Although small banks are not by themselves seen as a
systemic risk, the concern is that enough of them have largely
funded themselves via short-term money market borrowing, posing
a collective danger if one or two fail.
Many smaller banks have also invested heavily in shadow
banking products. Often classified as receivables on balance
sheets, these tend to actually involve loans and grew at a much
faster pace than other assets and deposits. (for an interactive
graphic on China bank bad loans, click:https://tmsnrt.rs/2WT8M8m)
Moreover, at least 18 smaller institutions haven't published
up-to-date financial reports, and in some of those cases senior
regulatory officials have been appointed for bank management
oversight.
Last week one lender, Bank of Jinzhou 0416.HK , said its
auditor EY had quit before signing off on its 2018 accounts,
after being unable to agree with the bank on how it could check
out loans where the actual usage did not match the purpose
stated in the original documents.
"With the amount of loan defaults surging, one or two
(client) defaults will be big enough to drag some of the medium
and small-sized banks, usually the main creditors, into a
similar situation to Baoshang," said a Shanghai-based lawyer.
WHO NEXT?
The problem for investors is identifying which of the weaker
banks could be next to go, as well as how any seizure or forced
consolidation might happen.
In Baoshang's case, state-backed Big Five member China
Construction Bank (CCB) 601939.SS 0939.HK has been tasked
with taking over the operations for a year. urn:newsml:reuters.com:*:nL4N2362M0
But there were still some expectations about CCB being asked
to consolidate Baoshang, JPMorgan said in a research note.

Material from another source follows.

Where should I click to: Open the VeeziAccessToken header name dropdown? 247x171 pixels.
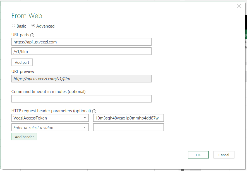tap(85, 118)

UBS analyst Jason Bedford said consolidation would
accelerate but it would mainly be restricted to intra-province
because of the bureaucratic hurdles involved in crossing
provincial borders.
"There are other banks in trouble, and some banks are just
in trouble not because they built up a large shadow loan book,
but because they are in a difficult regional economy," he said.
Harry Hu, senior director at S&P Global Ratings, said
smaller banks with more concentrated exposures to sectors
affected by the trade tensions would be under pressure to
consolidate.
"In our view, consolidations within the banking sector will
continue ... and financial stability as well as commercial
interests are both important considerations to the authorities."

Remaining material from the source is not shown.